It seems that there have been some changes in the calculation of the hash value for chunk caching in 1.10.3, and I’m not sure whether these were intentional or not. To motivate this discussion, let’s say that I have a 100-by-200000 dataset (of doubles, but this isn’t important right now). The chunk dimensions are 22-by-44721, so in terms of chunks, the data set is 5-by-5 after rounding up.
Now, in H5Dchunk.c
, there is a calculation of “scaled dimensions”, which I presume to be the data set dimensions in terms of chunks. This is performed on line 952:
rdcc->scaled_dims[u] = dset->shared->curr_dims[u] / dset->shared->layout.u.chunk.dim[u];
Both values on the right hand side seem to be integral types, so division results in truncation. Indeed, insertion of printf
statements confirms that the computed value that is stored in scaled_dims[u]
is 4 rather than 5 in the example I’ve described above. As such, upon rounding up to the nearest power of 2, the encoding value stored in rdcc->scaled_encode_bits[u]
(on line 961) is simply 2.
This has some implications for the calculation of the hash value for each chunk when the code enters H5D__chunk_hash_val
(line 2795). The relevant lines are:
unsigned u; /* Local index variable */
val = scaled[0];
for(u = 1; u < ndims; u++) {
val <<= shared->cache.chunk.scaled_encode_bits[u];
val ^= scaled[u];
} /* end for */
I believe scaled
holds the scaled coordinates of each chunk (e.g., the top-left chunk would be [0, 0] while the bottom-right chunk would be [4, 4]). The intention seems to be to (i) multiply the slowest-changing scaled coordinate by the next scaled dimension, rounded up to the nearest power of 2; and then (ii) add the next scaled coordinate for this chunk, to obtain an index for computing the hash value. This is possible as the left-shifting should zero all bits that could be set in the next scaled coordinate.
Of course, this logic assumes that the next scaled dimension was correctly rounded up to nearest power of 2. In my example, the scaled dimension is 5 so the next power of 2 should be 8 (and the encoding should be 3). However, the truncation to define scaled_dims[u]
understates the amount of left-shifting required. This means that the left-shifting can leave non-zero bits that get xor’d with the next scaled coordinate, resulting in some non-additive behaviour that leads to some unpredictable hash values.
One can see how this affects the hashing by manually calculating these indices for my data set. We can see that the index at the end of the second row suddenly drops to zero.
==*==
→ **What you need to do**:
1/ In the post about chunk cache hashing, print everything from "Of course, this" down to "drops to zero.".
2/ In the chunk cache hashing post's example, what value ends up in scaled_dims[u] instead of 5?
3/ Pick up the chunk cache hashing post after its last sentence and keep writing.

Word and item position data:
==*==
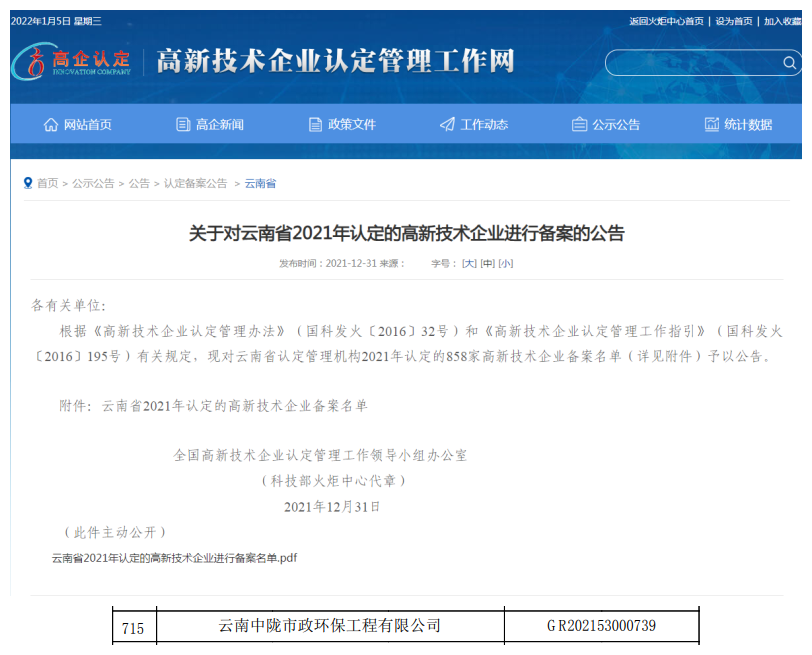
Task: Click 认定备案公告 in the breadcrumb
Action: pos(196,184)
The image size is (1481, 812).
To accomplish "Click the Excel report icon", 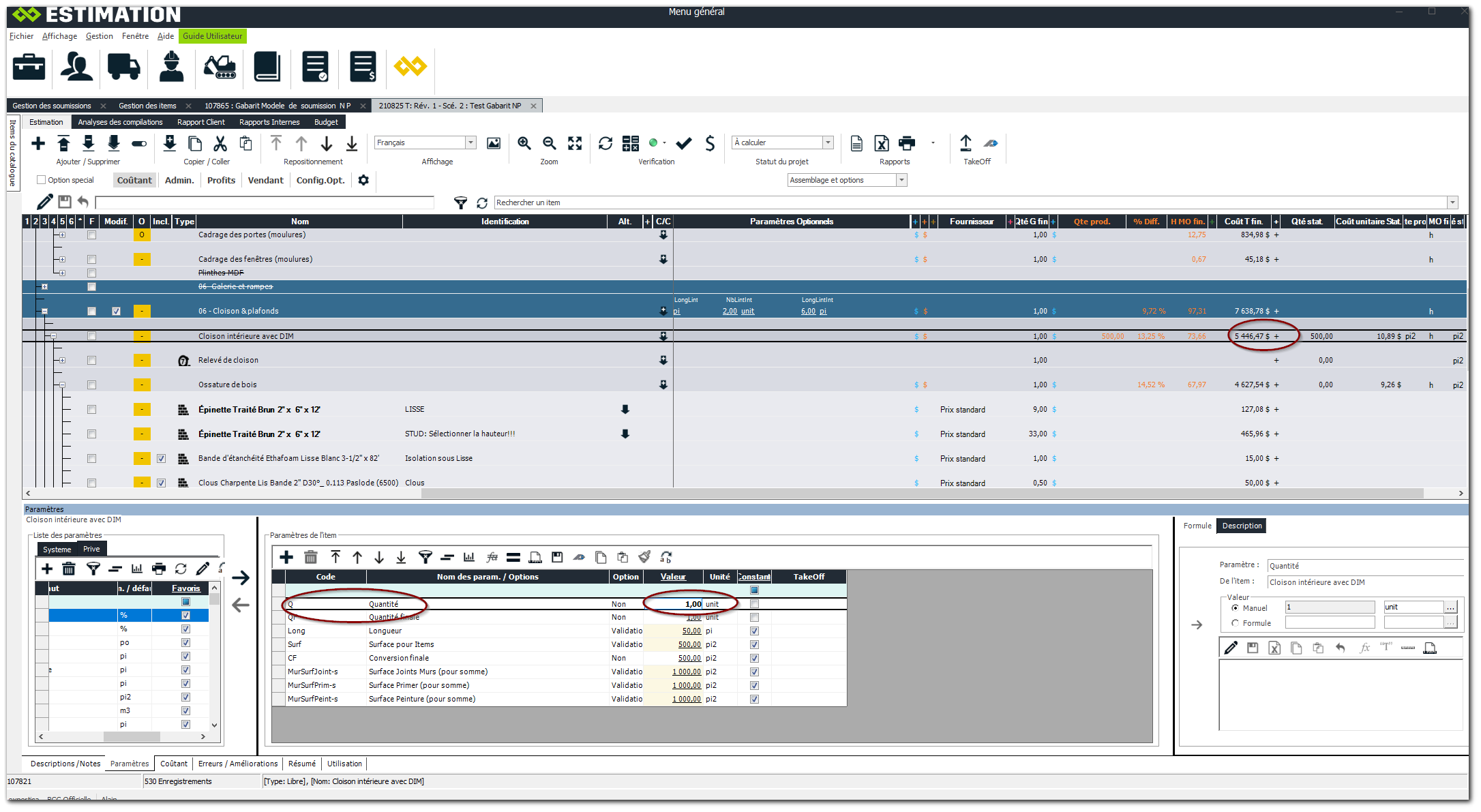I will click(x=882, y=143).

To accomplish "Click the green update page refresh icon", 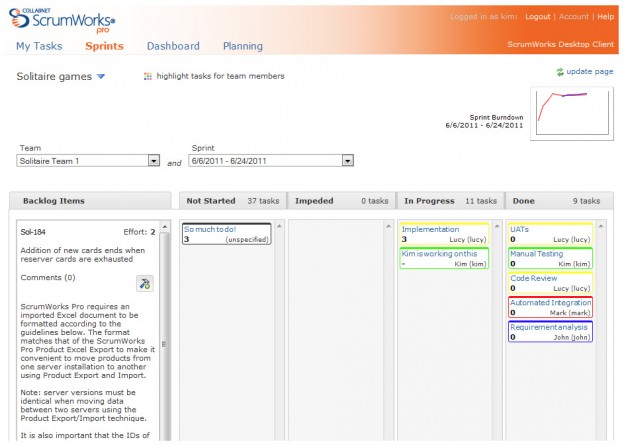I will 559,72.
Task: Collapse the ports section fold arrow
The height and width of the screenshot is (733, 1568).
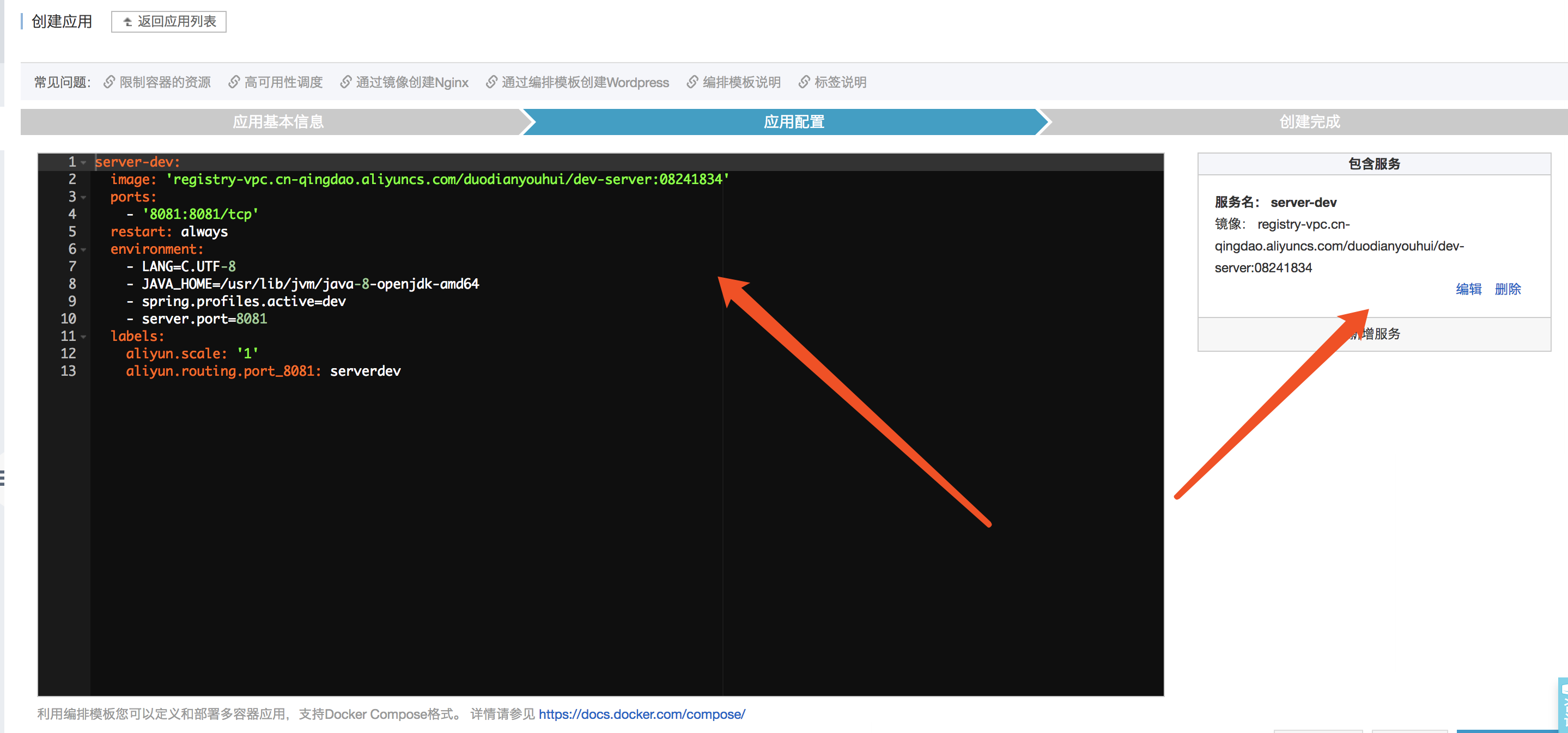Action: coord(84,197)
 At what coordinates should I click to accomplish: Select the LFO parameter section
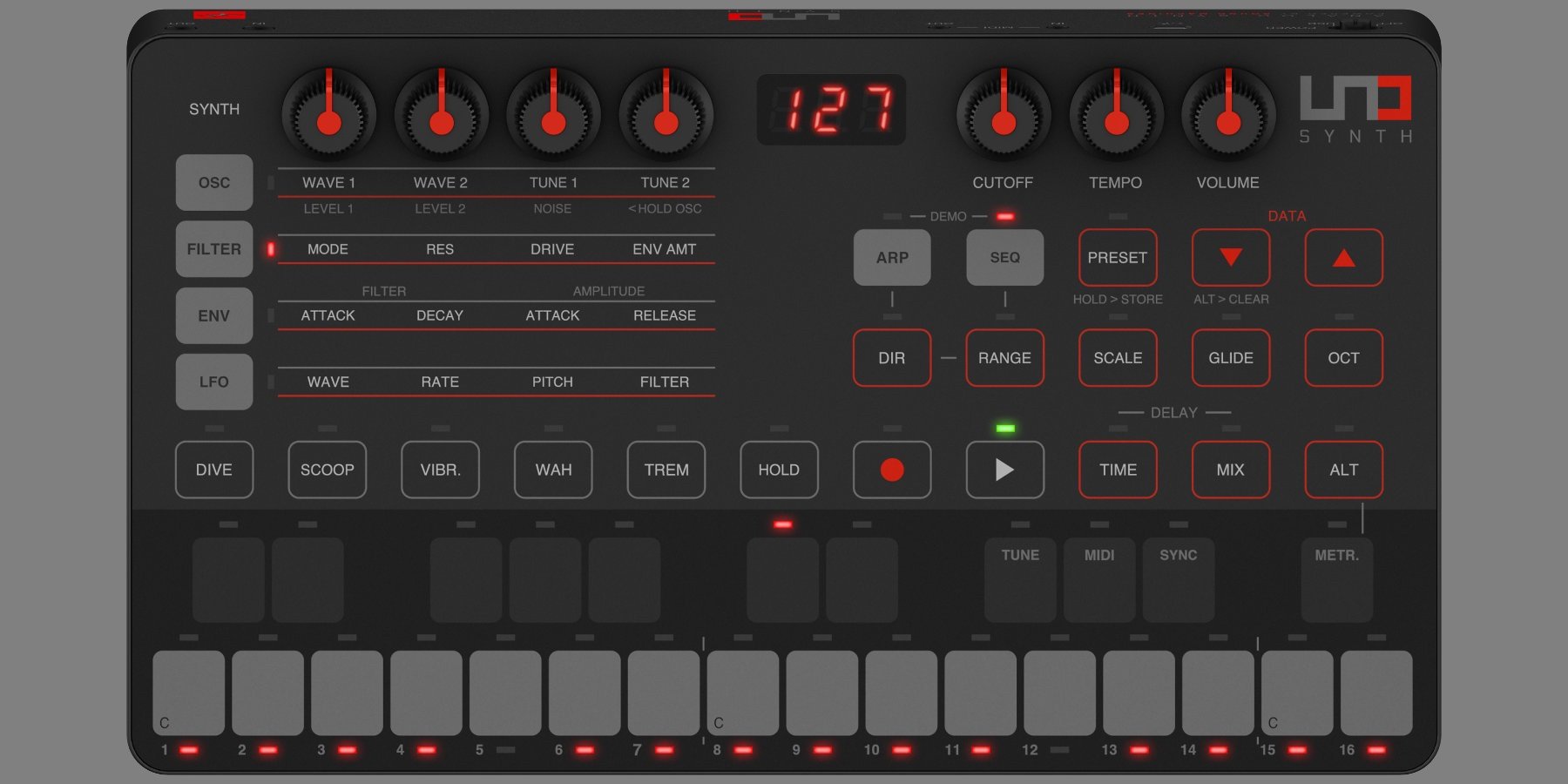213,381
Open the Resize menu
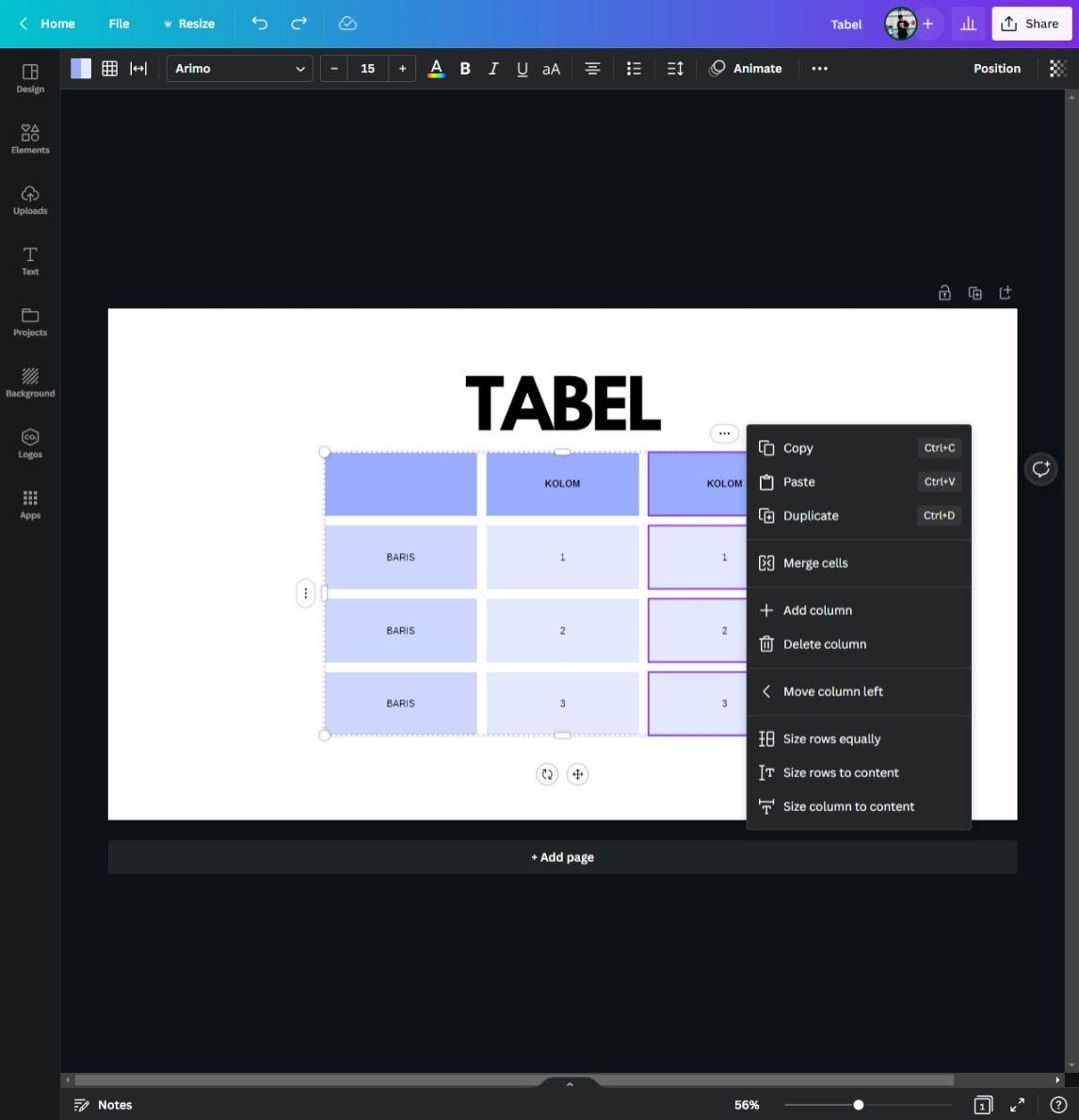The height and width of the screenshot is (1120, 1079). point(188,24)
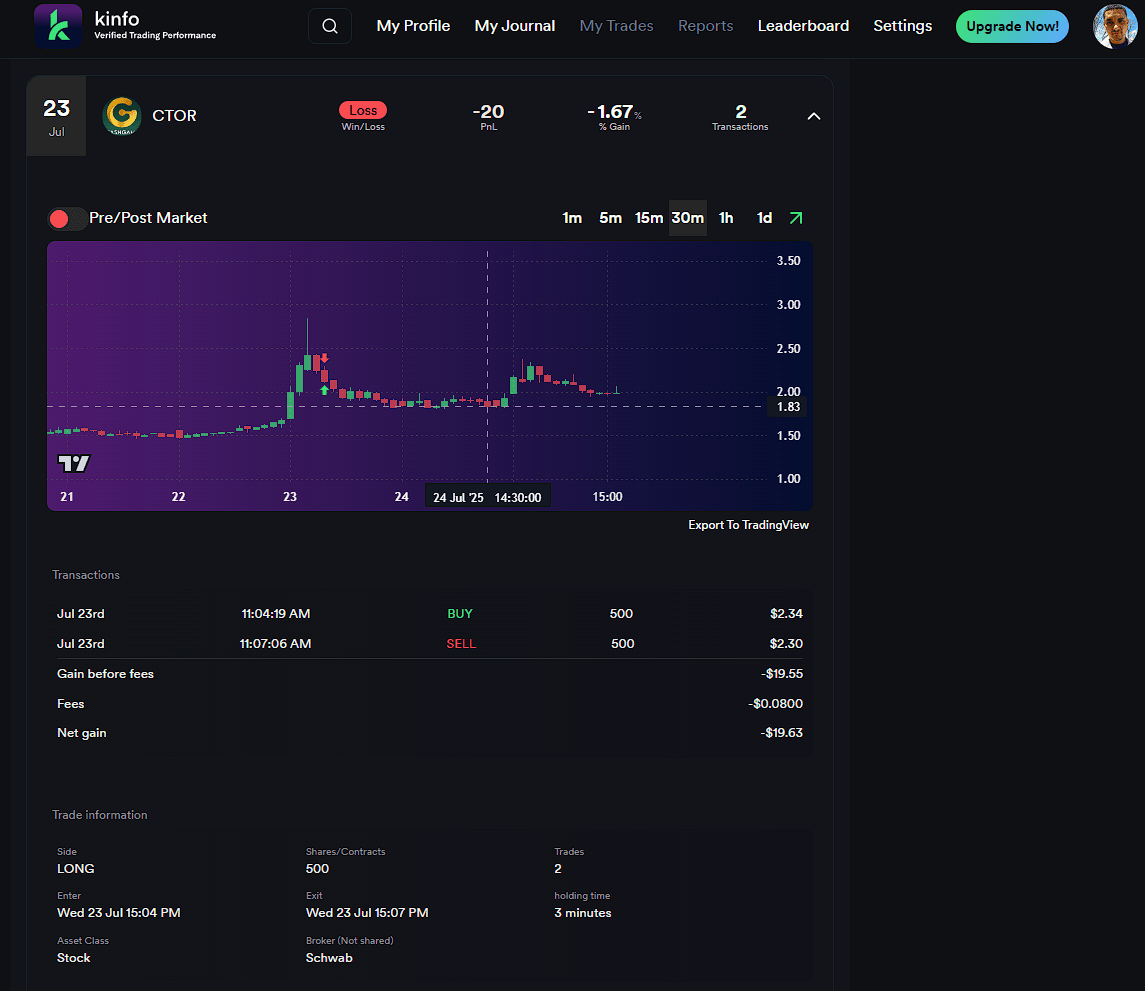
Task: Select the 5m timeframe option
Action: coord(610,218)
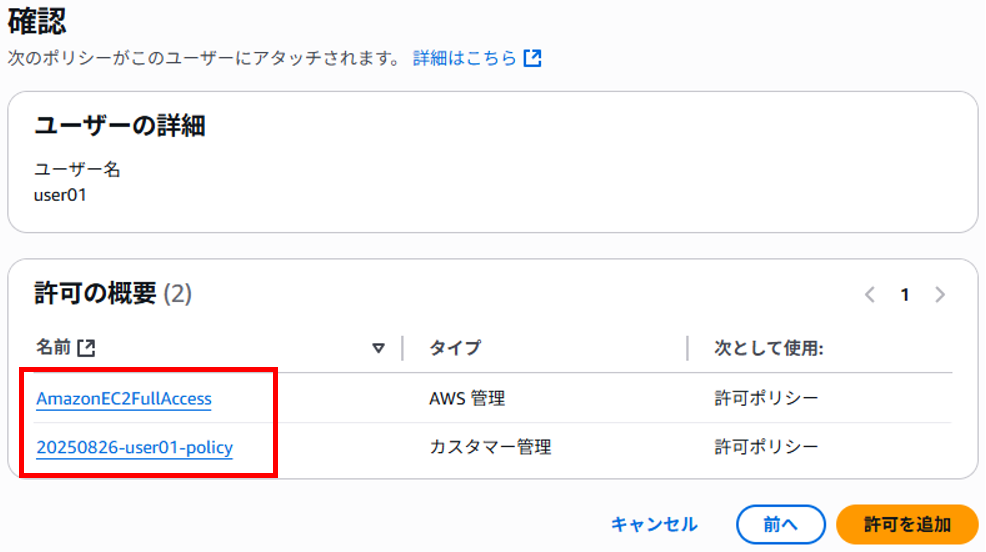Click divider between 名前 and タイプ columns
Screen dimensions: 986x552
click(402, 348)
==*==
→ **Task answers**:
1/
Of course, this logic assumes that the next scaled dimension was correctly rounded up to nearest power of 2. In my example, the scaled dimension is 5 so the next power of 2 should be 8 (and the encoding should be 3). However, the truncation to define scaled_dims[u]
understates the amount of left-shifting required. This means that the left-shifting can leave non-zero bits that get xor’d with the next scaled coordinate, resulting in some non-additive behaviour that leads to some unpredictable hash values.
One can see how this affects the hashing by manually calculating these indices for my data set. We can see that the index at the end of the second row suddenly drops to zero.

2/ 4

3/
0 1 2 3 4
4 5 6 7 0
8 9 10 11 12
12 13 14 15 8
16 17 18 19 20
Ordinarily, for a 5-by-5 data set, one might think that an nslots
of 5 would be sufficient to avoid hash conflicts when loading a row of the chunks into the cache. However, this is not the case due to the unpredictability of the indices, yielding hash values of:
0 1 2 3 4
4 0 1 2 0
3 4 0 1 2
2 3 4 0 3
1 2 3 4 0
You can see that a few rows have hash conflicts. In fact, it is only possible to avoid hash conflicts with an nslots
of 8 or higher:
0 1 2 3 4
4 5 6 7 0
0 1 2 3 4
4 5 6 7 0
0 1 2 3 4
This is borne out by empirical testing of row-level access after testing different values of nslots
, which only achieves optimal speed when nslots
is set to 8 or higher. Similarly, column-level access requires an nslots
of 21 or higher. Neither of this are particularly intuitive choices for nslots
.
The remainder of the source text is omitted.